> [TASK DIRECTIONS]: Starting at the first line and ending at the one with "Task: Open the API reference tab", give the lines of the listing again exactly, and nothing else; skip the pictures.

> [STUDY MATERIAL]:
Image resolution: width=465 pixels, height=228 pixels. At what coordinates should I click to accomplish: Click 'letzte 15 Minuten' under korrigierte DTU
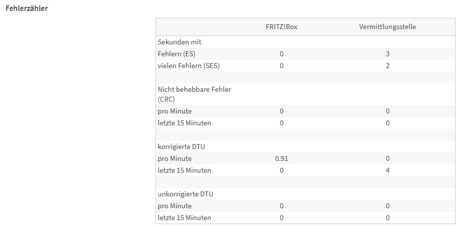point(184,170)
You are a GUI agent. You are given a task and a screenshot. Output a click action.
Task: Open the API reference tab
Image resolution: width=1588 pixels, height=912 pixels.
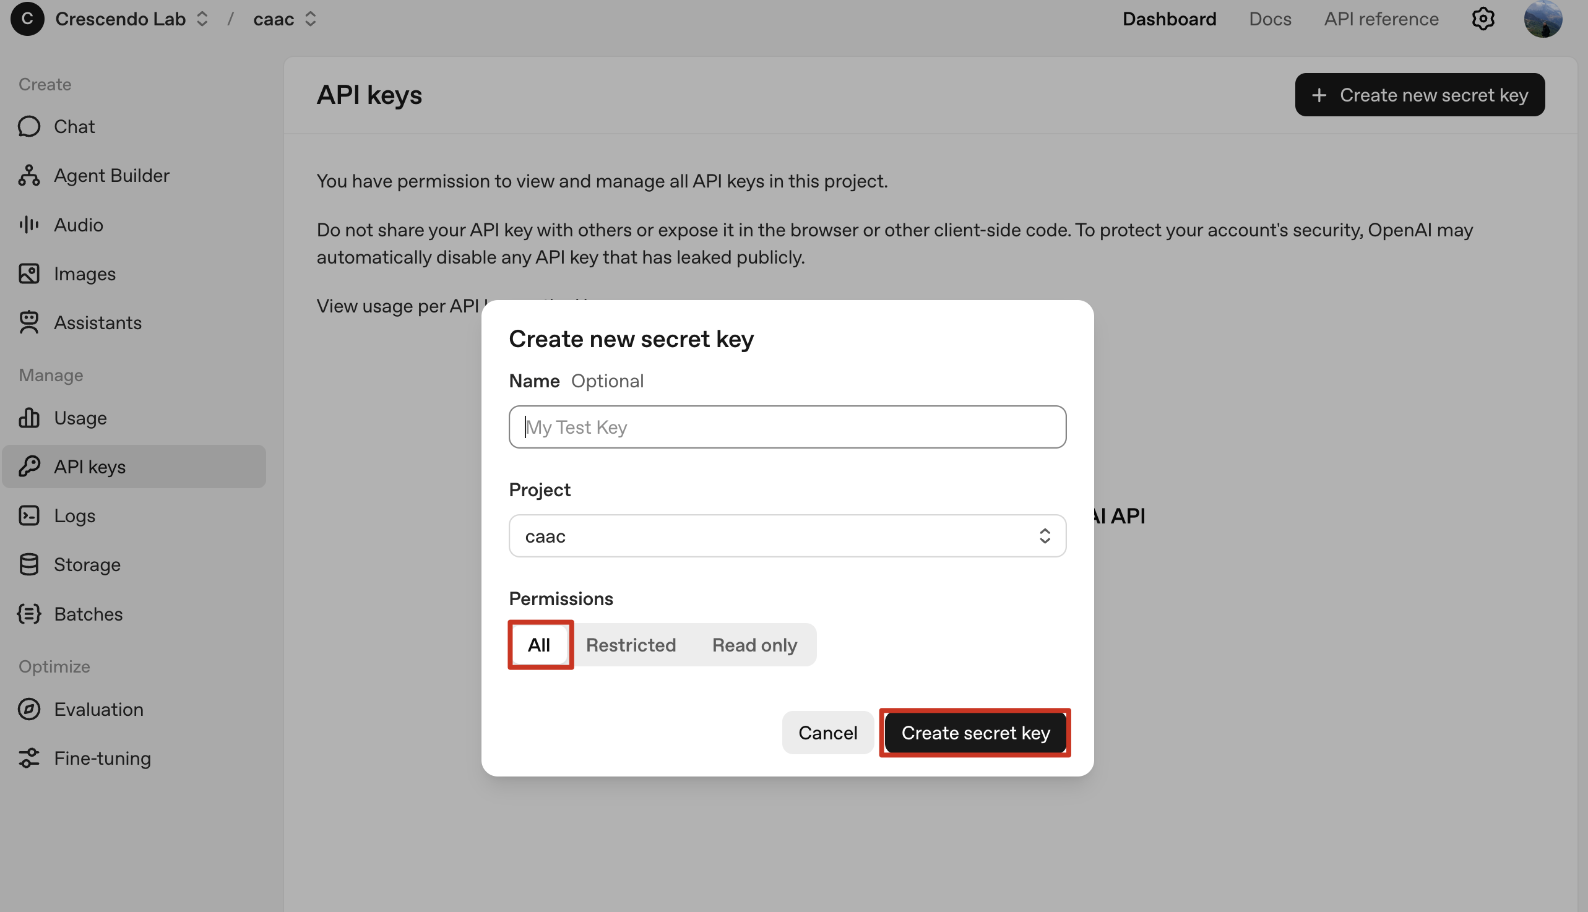[1381, 19]
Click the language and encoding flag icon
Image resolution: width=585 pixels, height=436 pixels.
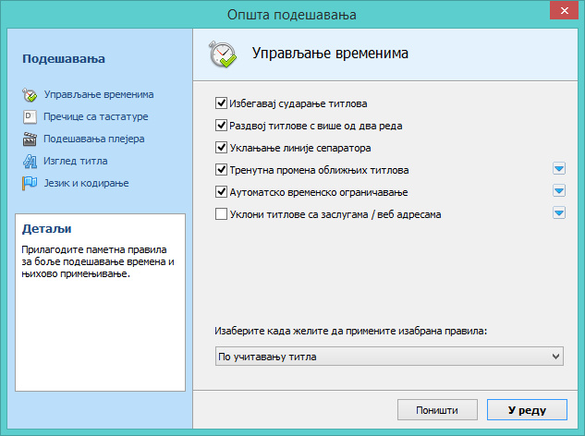[29, 183]
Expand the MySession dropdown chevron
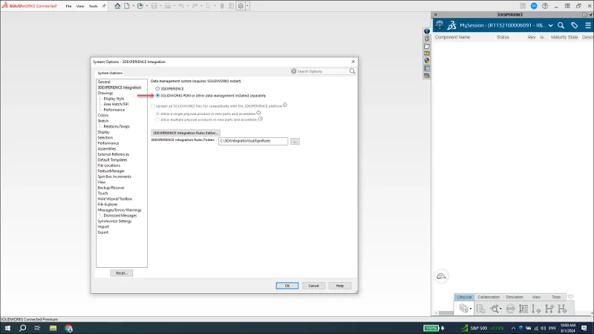594x334 pixels. tap(550, 24)

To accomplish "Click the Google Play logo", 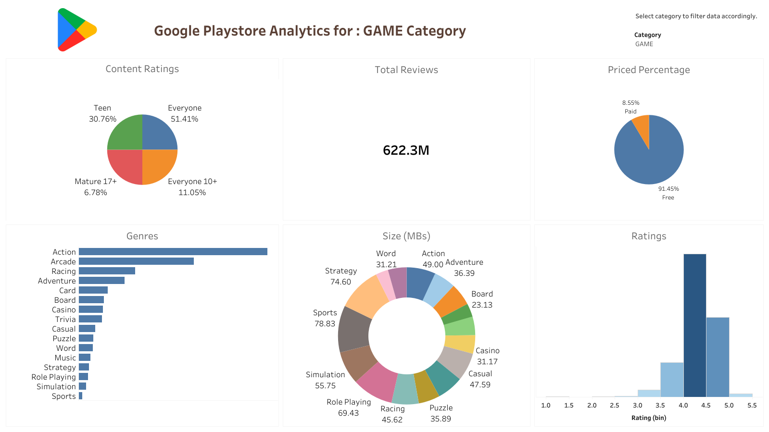I will click(77, 30).
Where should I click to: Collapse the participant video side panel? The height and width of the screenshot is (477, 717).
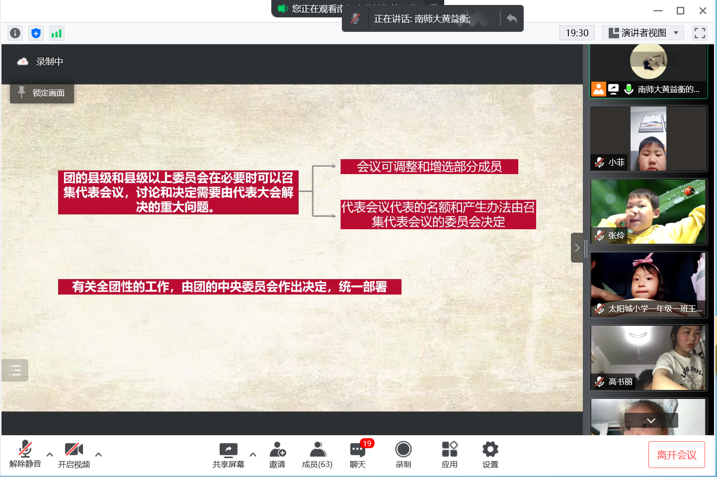[x=577, y=247]
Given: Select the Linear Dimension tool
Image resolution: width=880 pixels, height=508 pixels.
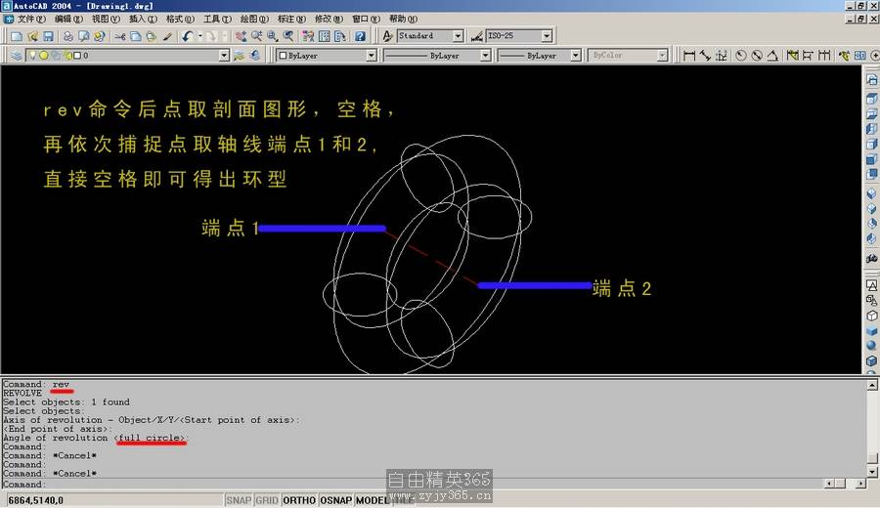Looking at the screenshot, I should tap(689, 56).
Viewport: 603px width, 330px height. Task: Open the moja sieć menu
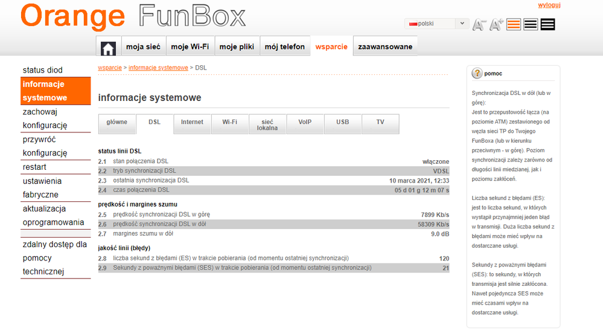pos(143,47)
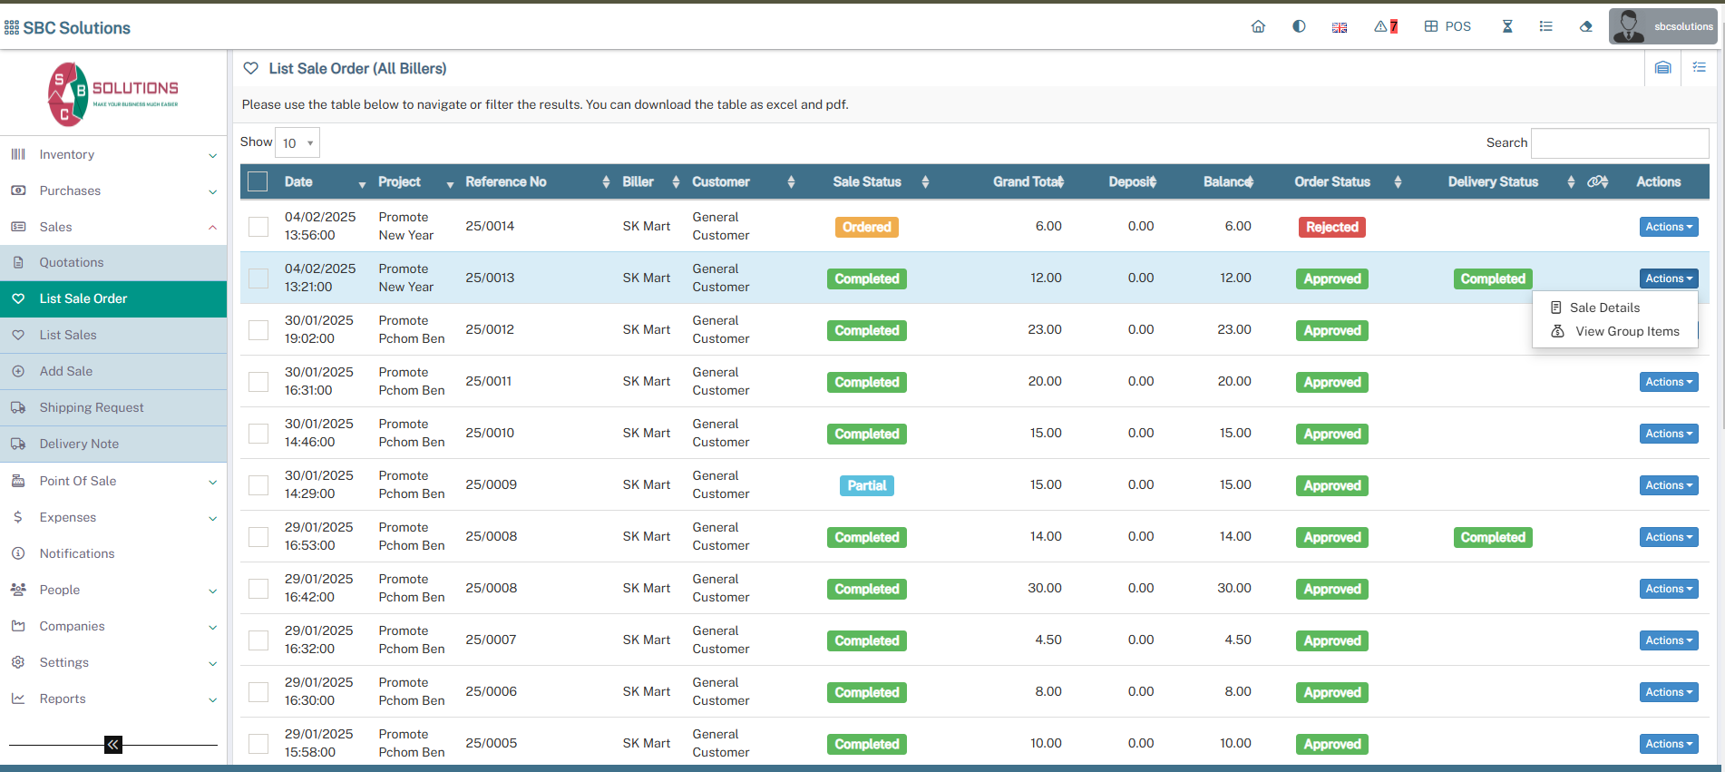Viewport: 1725px width, 772px height.
Task: Tick checkbox for order 25/0014
Action: [258, 227]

> [TASK ANSWER]:
Image resolution: width=465 pixels, height=228 pixels. At what coordinates should I click to accomplish: Click 'letzte 15 Minuten' under korrigierte DTU
point(184,170)
You are a GUI agent. You are given a task and a screenshot. Output a click action.
Task: Open the API reference tab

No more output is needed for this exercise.